New lobbying push targets keeping ethanol blenders' credit for E85 only

 

Washington (Platts)--17 Oct 2011

With the tax credit for ethanol due to expire at year's end, ethanol backers have formed a new coalition to raise funds for a lobbying campaign to amend the federal tax law, but only for E85.

The group, the Coalition for E85, is not looking to extend the life of the tax credit for E10 fuel, which is now widely distributed throughout the US. It says it is prepared to sacrifice that subsidy in order to get taxpayer underwriting for the development of E85, a blend of 85% ethanol and 15% unleaded.

Currently, fuel blenders receive a 4.5 cents/gal tax credit for E10 and a 38.25 cents/gal credit for E85 under the Volumetric Ethanol Excise Tax Credit (VEETC), which expires in December.

Under the VEETC, the 14 billion gallons of ethanol used in E10 cost approximately $6.3 billion a year, while the subsidy for the 120 million gallons in E85 cost about $54 million a year.

The Energy Policy Act of 1992 defines E85 as an alternative fuel, but the blend does not qualify for the alternative fuel credit under the Internal Revenue Code. It was excluded to avoid any instance where ethanol would receive both the VEETC and the Alternative Fuel Credit.

However, with the possible expiration of the VEETC, the question of ethanol double-dipping should no longer be an issue, the coalition contends. It wants E85 to be eligible for a tax credit, which should be extended into 2012 and then for another five years, it says.

The coalition says it represents retailers, ethanol producers, and equipment and automobile manufacturers. It is fronted by veteran ethanol advocate Phil Lampert. Its goal is to raise an initial $75,000 to pay well-known Washington lobbying firm Van Scoyoc Associates to advance its agenda in Congress, according to a letter it sent out soliciting funds.

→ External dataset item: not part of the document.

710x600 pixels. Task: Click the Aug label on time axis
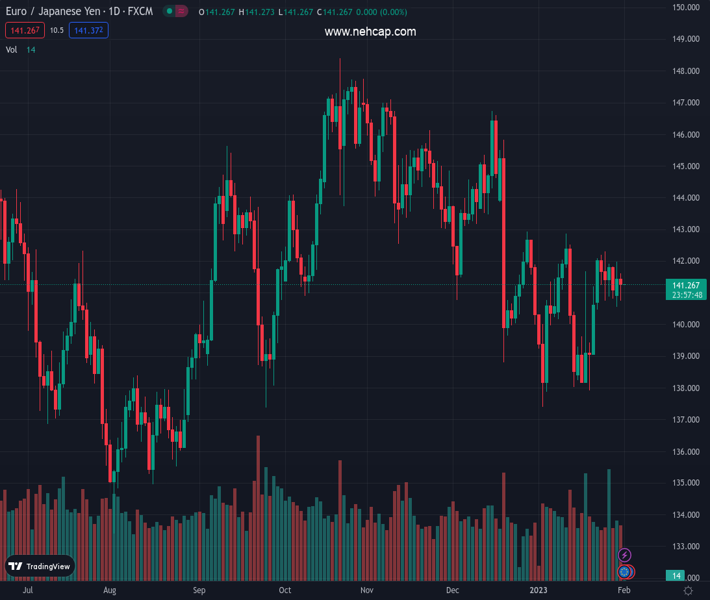tap(109, 591)
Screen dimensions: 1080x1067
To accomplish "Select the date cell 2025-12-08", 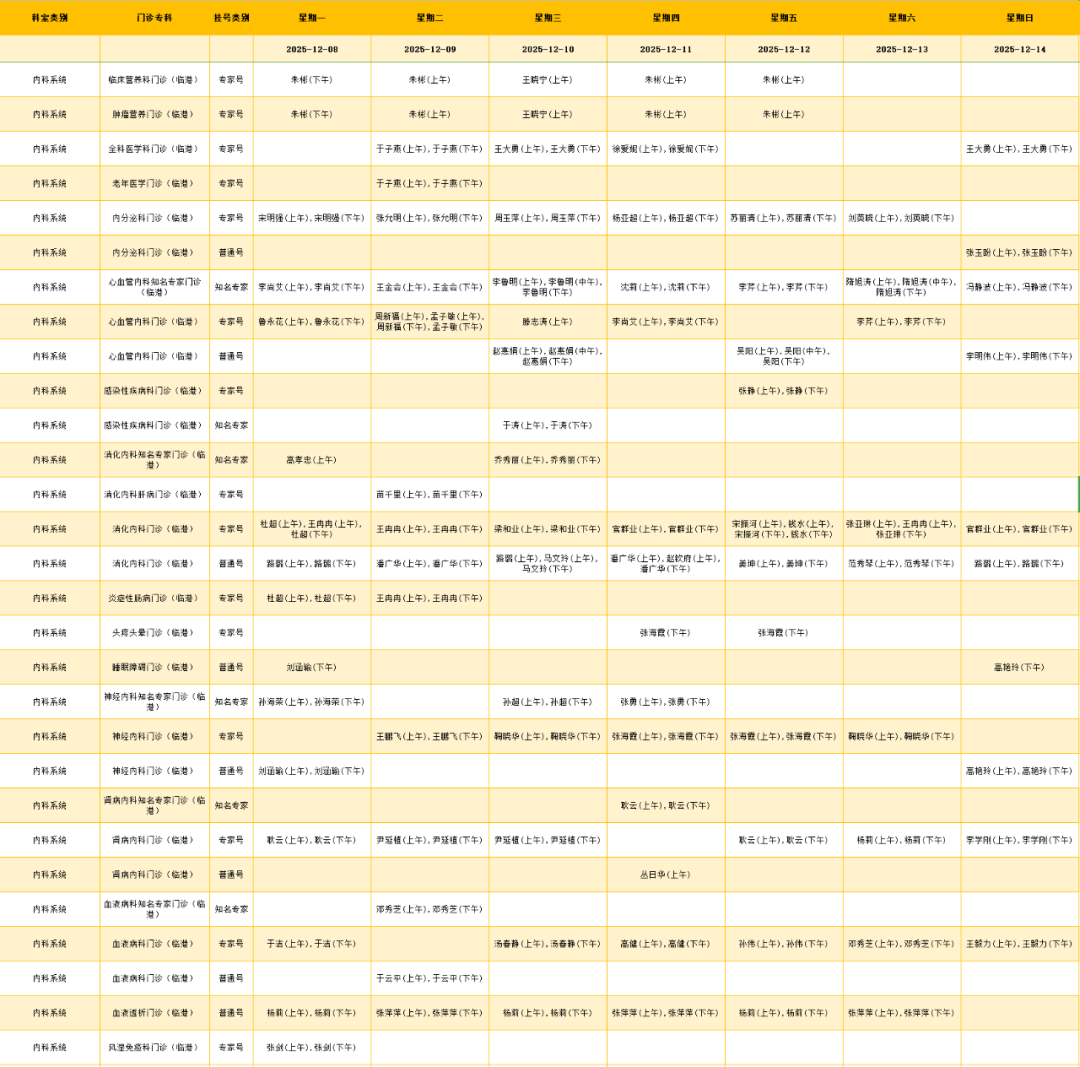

The coalition says $75,000 is "the minimum level needed to pay for the government relations effort," according to the letter. For the money, Van Scoyoc has agreed to mount an "intensive" three-month campaign.

In October, it will develop "a unified message," draft a policy paper and communications materials, and meet with members of Congress and their staffers. In November, it will draft language for a bill and request a revenue estimate. It hopes to get the measure included in any tax extenders package that Congress approves by December, the letter says.

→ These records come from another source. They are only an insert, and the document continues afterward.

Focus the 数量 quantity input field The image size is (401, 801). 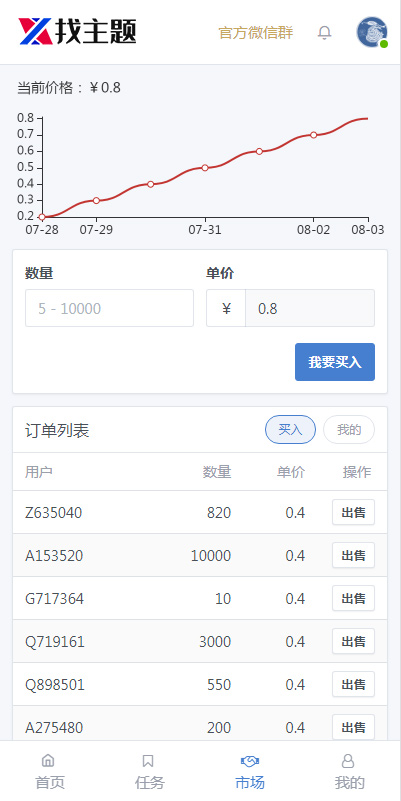tap(109, 308)
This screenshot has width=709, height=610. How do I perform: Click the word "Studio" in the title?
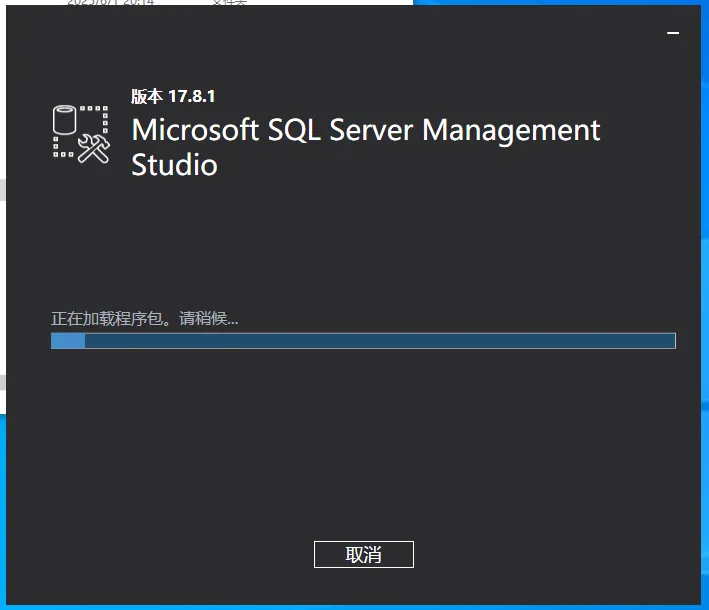point(174,164)
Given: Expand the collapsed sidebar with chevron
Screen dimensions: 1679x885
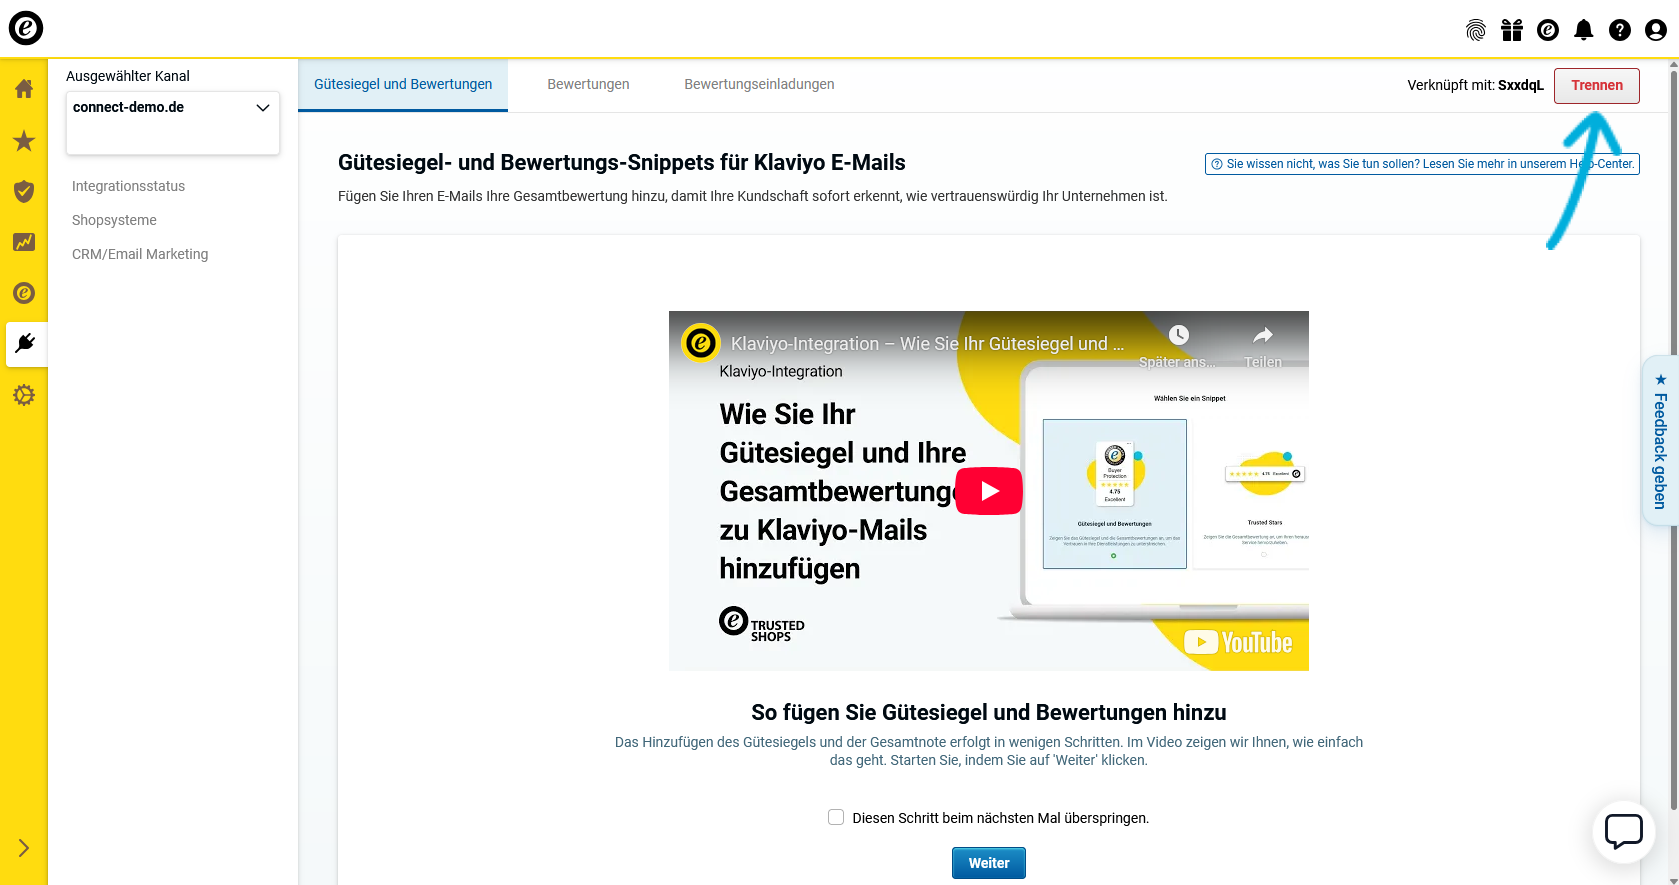Looking at the screenshot, I should pos(24,848).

More than 60 different tax extenders are due to expire at the end of 2011. The coalition believes Congress will try to deal with the issue in late 2011 or early 2012. Even if Congress allows most of the key extenders to expire, the coalition believes its lobbying campaign will lay the groundwork for Congress to retroactively extend the ethanol credit, the letter says.

"The ethanol industry has reached a consensus that the sale of E10 will continue absent the existing incentive," according to the coalition. "However, sales of E85 will be dramatically impacted with the loss of the VEETC, as E85 requires the incentive to allow motorists to achieve a competitive price of a gasoline gallon equivalency to regular unleaded gasoline."

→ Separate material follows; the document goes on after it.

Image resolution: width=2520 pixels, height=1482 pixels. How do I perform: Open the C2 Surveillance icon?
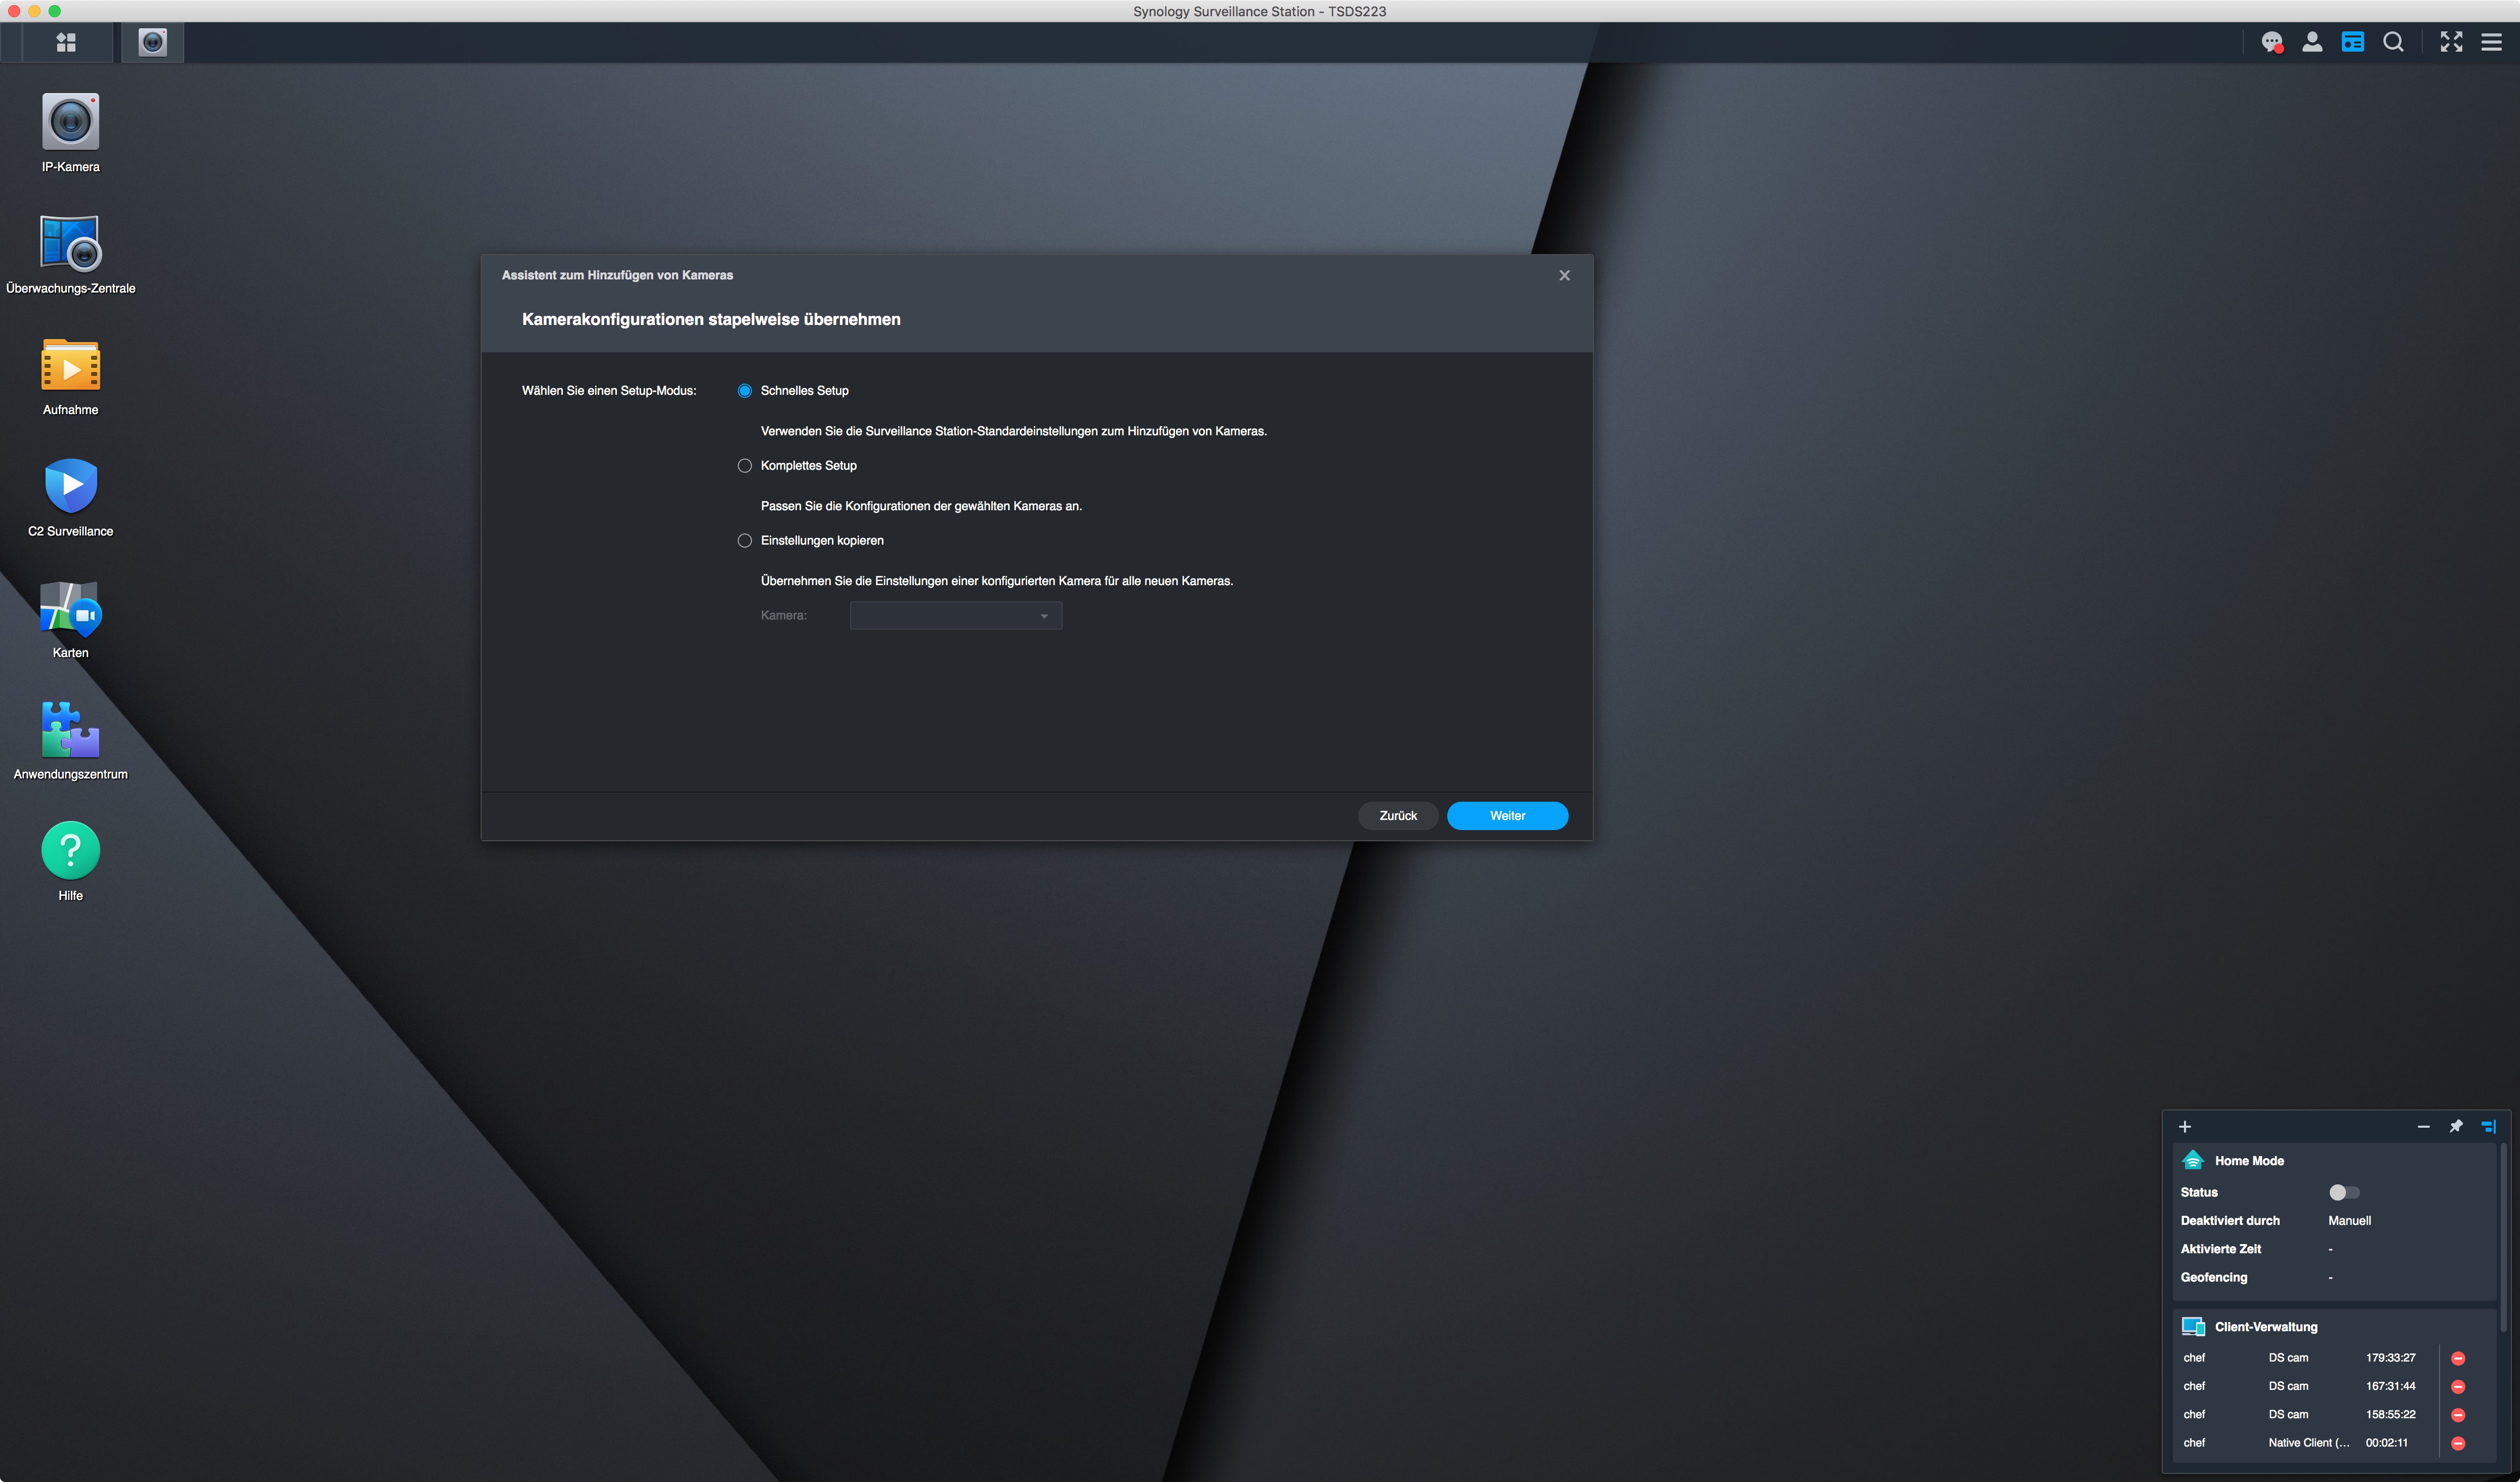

"Failure to preserve the E85 option may negatively impact the future sale of other mid-level ethanol blends, such as E30," the coalition claims in its letter. PETROLEUM MARKETERS WILL JOIN COALITION

Meanwhile, the Petroleum Marketers Association of America, a trade group representing gasoline wholesalers and retailers, has decided to join the coalition.

"While $54 million seems like a lot for 2,500 dispensers, the greater concern probably has to be the entire Flex Fuel Vehicle program," said PMAA president Dan Gilligan. "Ford, GM and Chrysler have been manufacturing millions of FFVs in cooperation with the U.S government with the specific policy goal of having E-85 as an alternative to gasoline. If the ethanol tax credit is not extended for E-85 blending, the entire FFV program might die. Auto manufacturers might simply quit making FFVs."

Flex fuel vehicles can burn E85 as well as gasoline.

In a legislative white paper, the coalition acknowledges that only 1% of ethanol is sold as E85 in the US, but believes the fuel will play an increasing role under the volume requirements of the federal Renewable Fuel Standard.

If the tax credit isn't extended, 9 million drivers of flex-fuel vehicles will pay as much as 38 cents/gal more and small businesses could be forced to "close their pumps," according to a press release drafted by Van Scoyoc Associates.

According to a report by the Energy Information Administration, E85 was being sold at only 2,454 stations as of September 30 this year. That would put the cost of the $54 million incentive for the fuel at roughly $22,000 per dispenser, assuming one pump per station.

Most of the E85 stations are concentrated in the Midwest. The largest number is in Minnesota, with 362 outlets. Thirteen states have between 1 and 10 sites, while six states have none at all.

Other members of the Coalition include E85 supporters Propel Fuels, Protect, Bosselman Biofuels, the Nebraska Ethanol Board, Clean Fuels Development Coalition and the Nebraska Ethanol Industry Association.